--- Material for this exercise ---

* * * * * * * * *

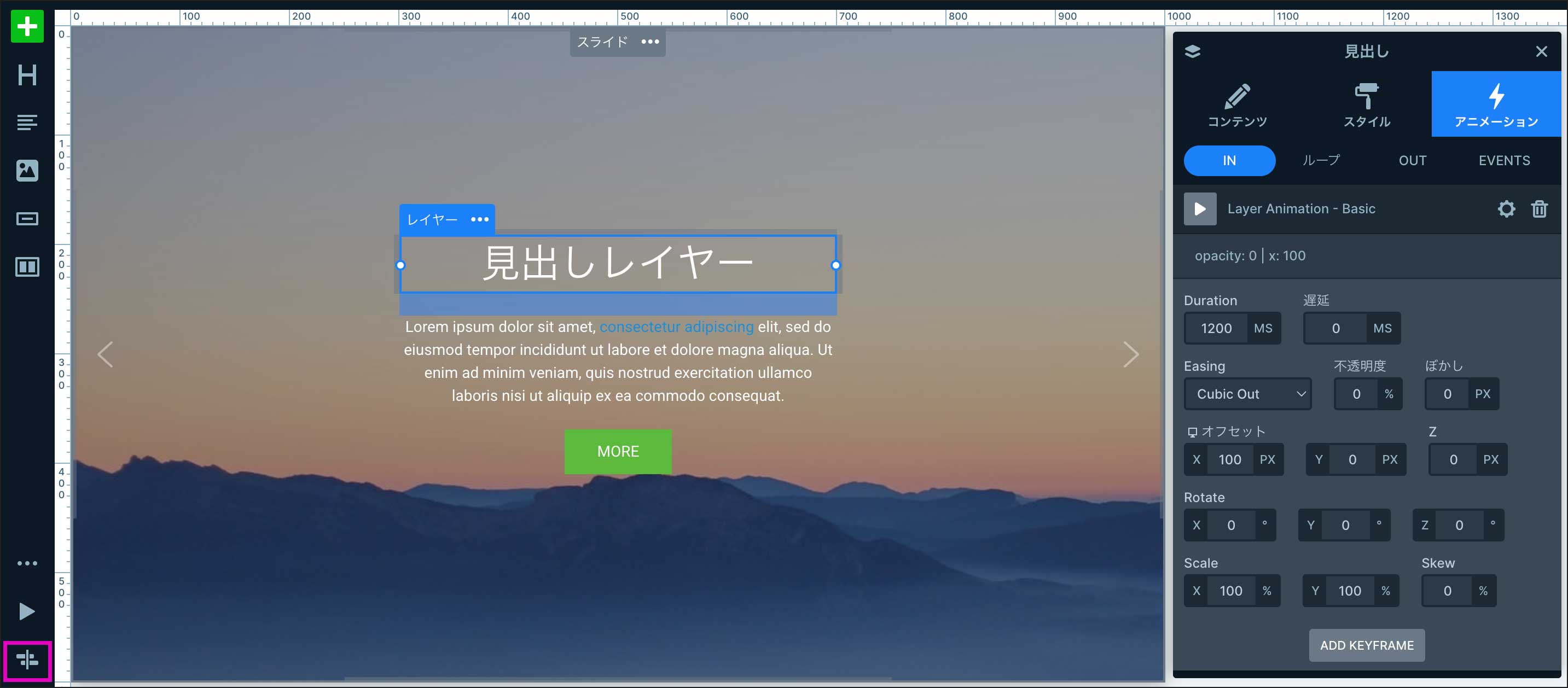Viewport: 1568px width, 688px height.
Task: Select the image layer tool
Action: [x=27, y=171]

* * * * * * * * *

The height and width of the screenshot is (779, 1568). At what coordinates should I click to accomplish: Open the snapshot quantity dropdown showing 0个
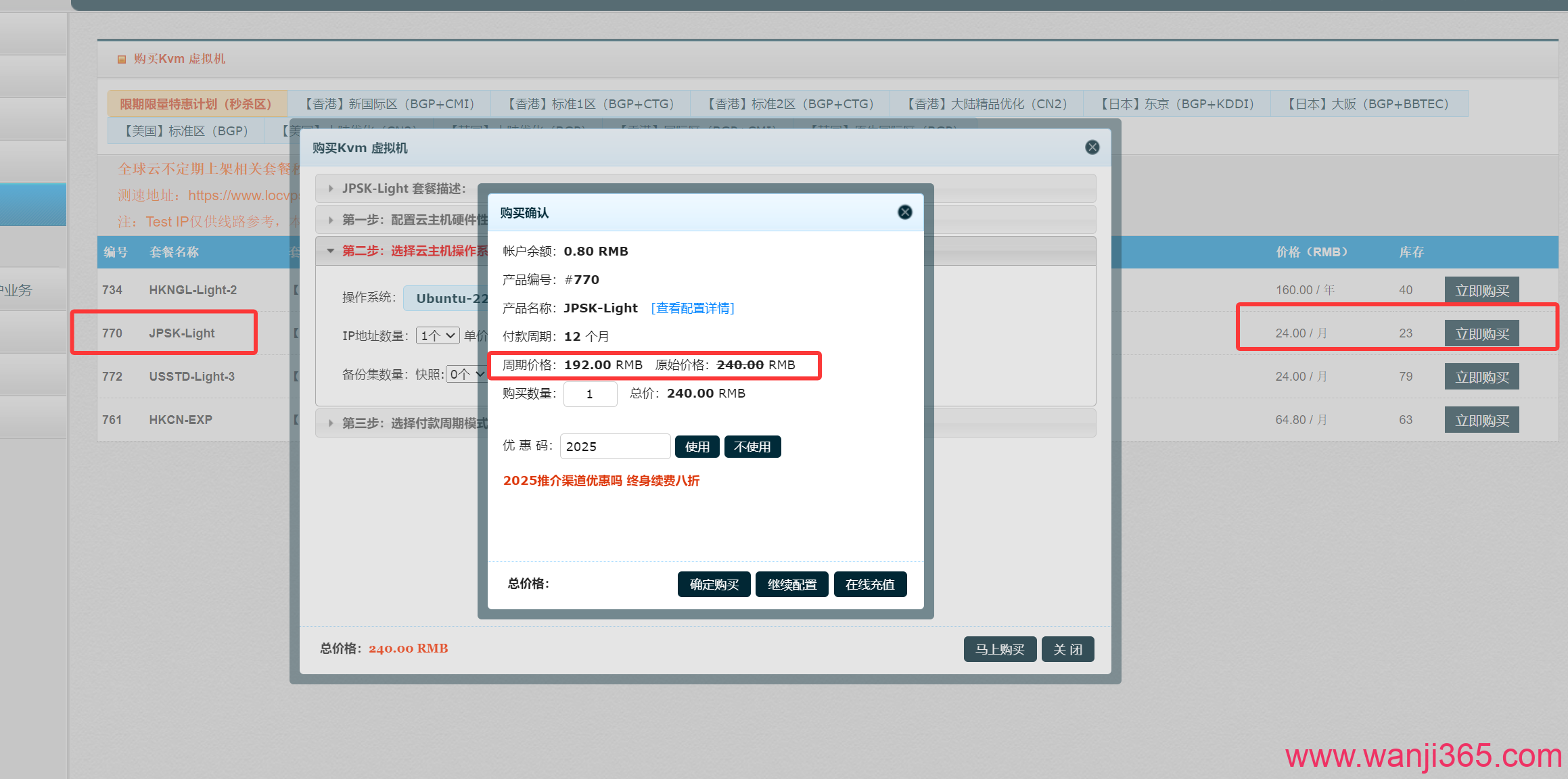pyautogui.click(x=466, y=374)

* * * * * * * * *

--- Stated task ---
Rewrite the listing lines from the one containing "The height and" up to and including the one containing "pyautogui.click(x=466, y=374)", changing "screenshot" to "image" and keeping everything else the same. Leave the pictures out of your answer.

--- Result of the task ---
The height and width of the image is (779, 1568). At what coordinates should I click to accomplish: Open the snapshot quantity dropdown showing 0个
pyautogui.click(x=466, y=374)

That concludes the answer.